An auctioneering firm controlled by the Fianna Fáil chairman of Wexford County Council, Mr Lorcan Allen, has received substantial fees in recent years from the council for work which has never been put out to public tender.
This is in breach of Department of Finance guidelines which insist that there should always be open competition for such work.
Wexford County Council has confirmed that this contract has never been put out to public tender.
Mr Allen's firm, Allen and Kenny, received €44,132 last year and more than €112,000 since 1999 for services relating to the acquisition and disposal of land for the council's housing department.
In response to queries from The Irish Times, the council has confirmed that Allen and Kenny has been engaged by Wexford County Council on an ongoing basis for in excess of 20 years.
"The contract was not put out to public tender at any stage, but there are a number of other firms used by Wexford County Council on a regular basis also."
However the Department of Finance's Public Procurement Guidelines of 1994 state:
"It is a basic principle of Government procurement that a procedure based on competitive tendering should always be used, unless exceptional circumstances apply, in which case the approval of the GCC [Government Contracts Committee\] must always be obtained."
The Department confirmed last week that these guidelines applied to local authorities as well as to Government Departments and State bodies.
According to a spokeswoman for the council, this issue has never been raised with the council. The work - typically buying land for housing or selling local authority houses - was allocated among different firms "based on local knowledge of the auctioneers", and fees were negotiated and agreed for each particular job.
She did not believe the matter had ever been discussed with the Department or with the Government Contracts Committee.
Wexford County Council complies with EU regulations obliging it to hold competitions for very substantial contracts through advertising them in EU journals and inviting tenders.
However some of the arrangements it has with service providers for smaller amounts of work - including auctioneering services - predate the Department's 1994 guidelines and the informal method of allocating this work has not changed.

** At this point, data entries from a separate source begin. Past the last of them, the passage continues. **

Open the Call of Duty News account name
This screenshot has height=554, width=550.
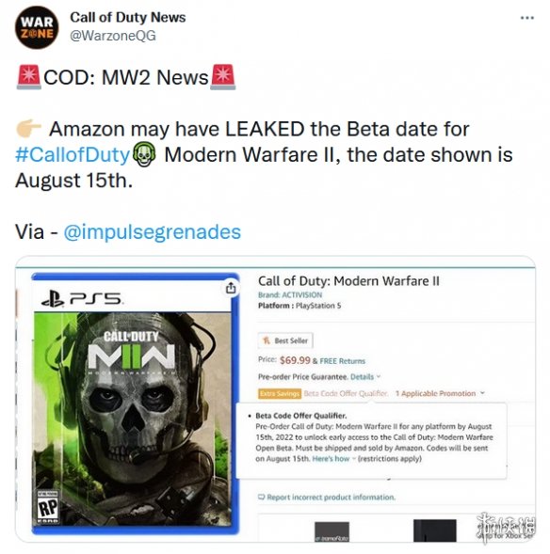click(x=128, y=17)
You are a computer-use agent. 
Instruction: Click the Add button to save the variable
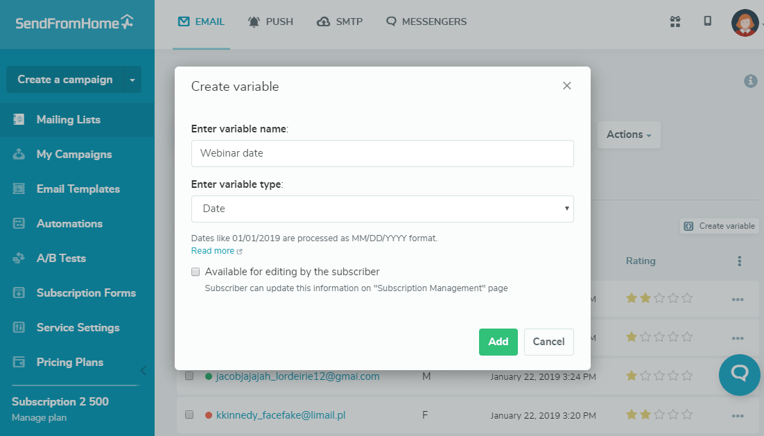coord(498,342)
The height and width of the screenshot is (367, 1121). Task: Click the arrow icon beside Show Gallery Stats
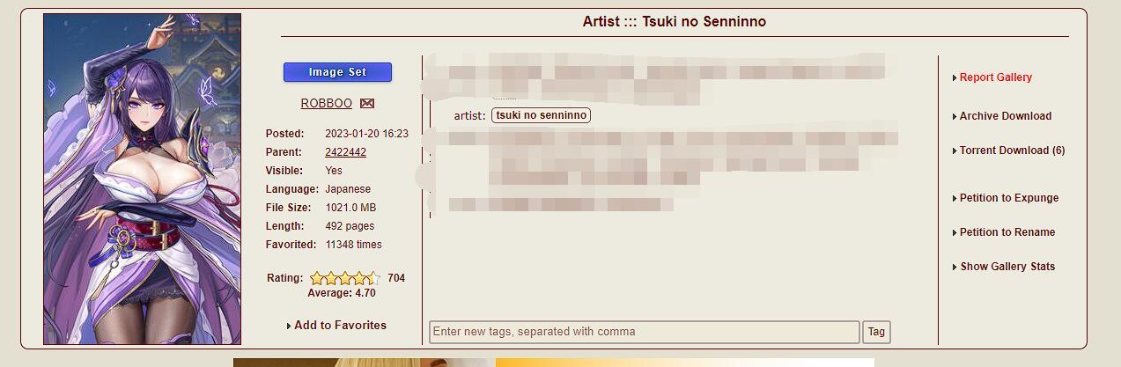pos(955,268)
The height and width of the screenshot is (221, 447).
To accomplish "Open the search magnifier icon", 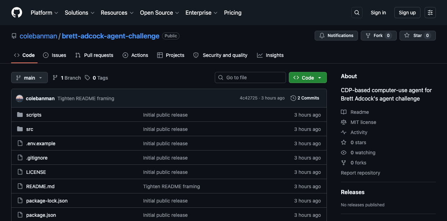I will pyautogui.click(x=357, y=13).
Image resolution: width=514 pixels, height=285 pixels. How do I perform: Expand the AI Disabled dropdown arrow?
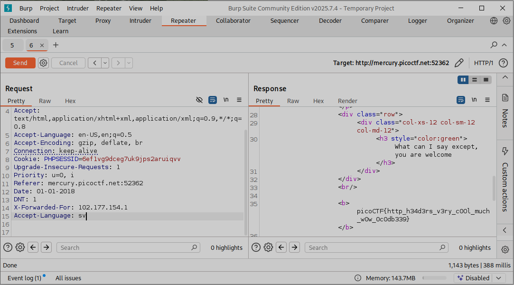coord(498,278)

Mr Allen, a Dáil deputy from 1961 to 1982, said yesterday that he had never heard any suggestion that the Department of Finance had guidelines which suggested this work go out to tender. Wexford County Council used "a half dozen firms" for such work, he said, and there was no question of his firm getting what he called "VIP treatment".

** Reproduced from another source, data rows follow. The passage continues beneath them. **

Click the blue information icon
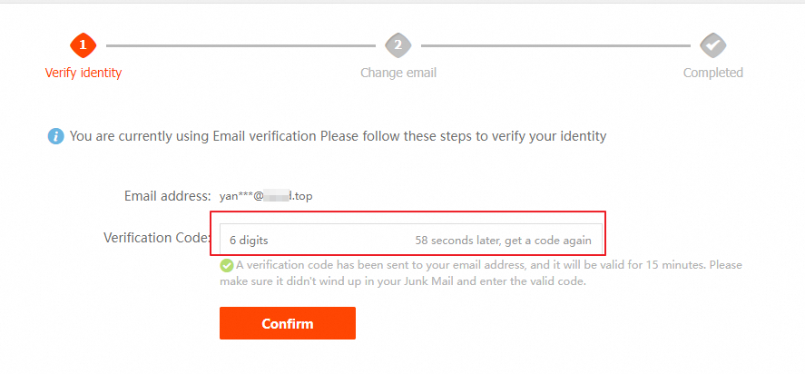 point(56,137)
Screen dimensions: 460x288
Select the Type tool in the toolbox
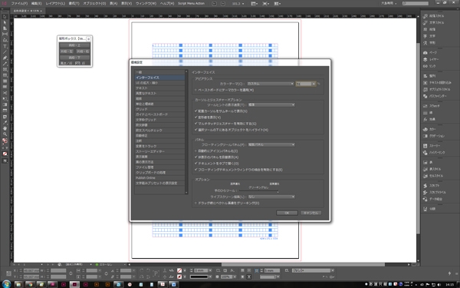(x=5, y=46)
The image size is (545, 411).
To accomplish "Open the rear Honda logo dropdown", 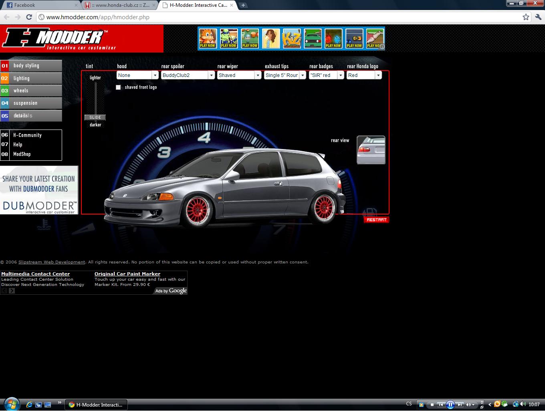I will [378, 75].
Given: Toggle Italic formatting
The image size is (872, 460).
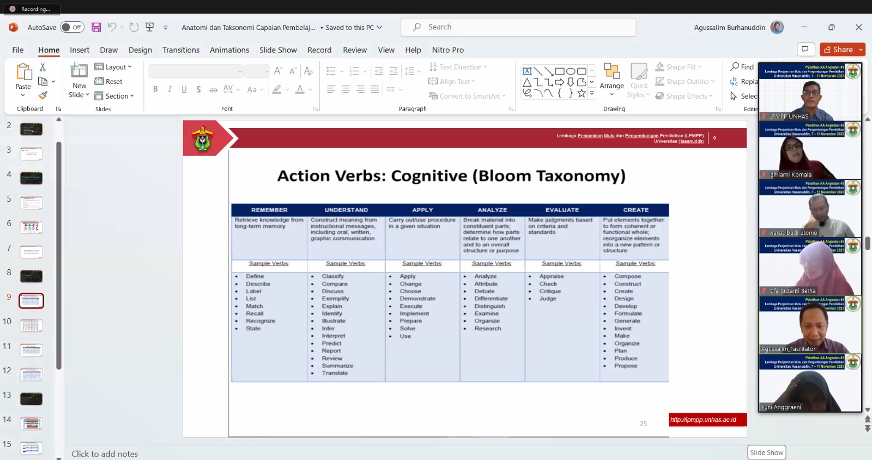Looking at the screenshot, I should 169,89.
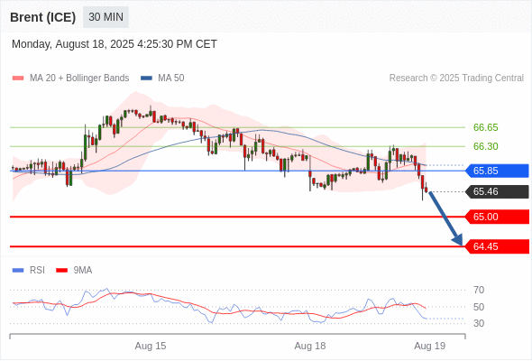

A Fianna Fáil member of Gorey Town Commissioners, Mr Malcolm Byrne, yesterday called on the council to put this work out to public tender.

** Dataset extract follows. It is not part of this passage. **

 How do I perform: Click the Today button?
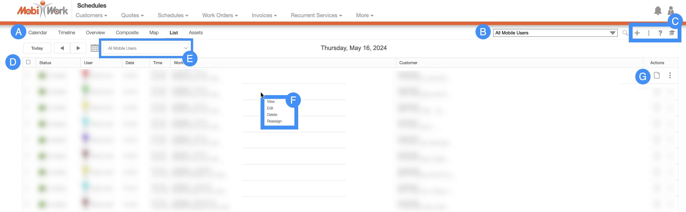(x=37, y=48)
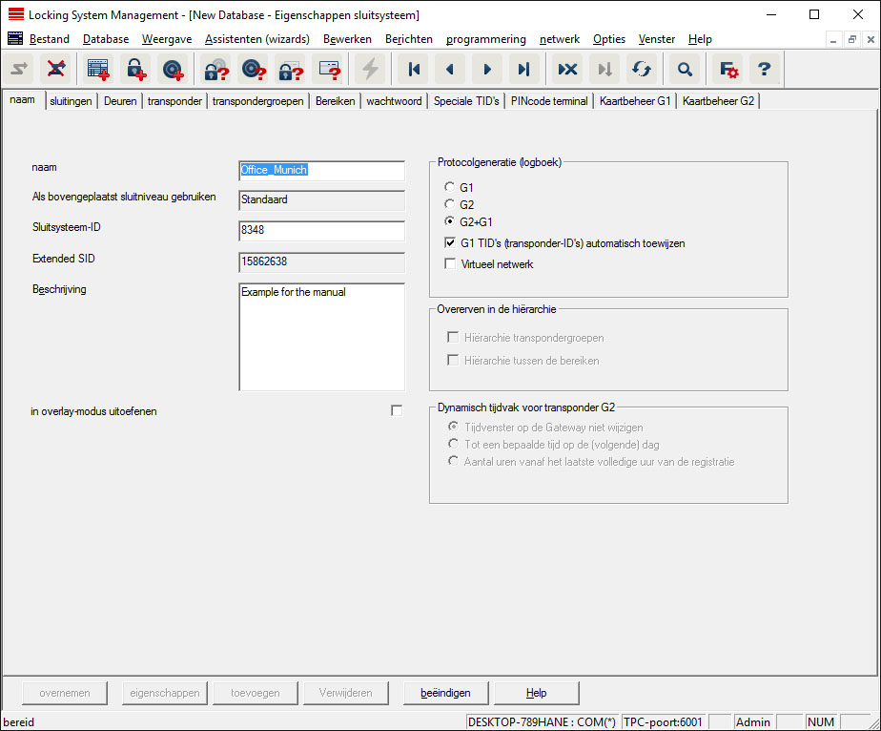Screen dimensions: 881x731
Task: Click the question mark help toolbar icon
Action: pyautogui.click(x=764, y=69)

"When you are looking at that amount of money it should be put out to public tender. If Lorcan Allen wins these contracts after public tender, then well and good," he said.
Allen and Kenny handled less that a quarter of the housing department's requirements last year, according to the council, and handled none of the work required by the water services or roads departments.
According to the council, Allen and Kenny Auctioneers was paid €20,357 in 1999, €12,616.90 in 2000, €35,654 in 2001 and €44,132.90 in 2002. This makes a total of €112,761.79 in these four years.
No payments have yet been made in 2003.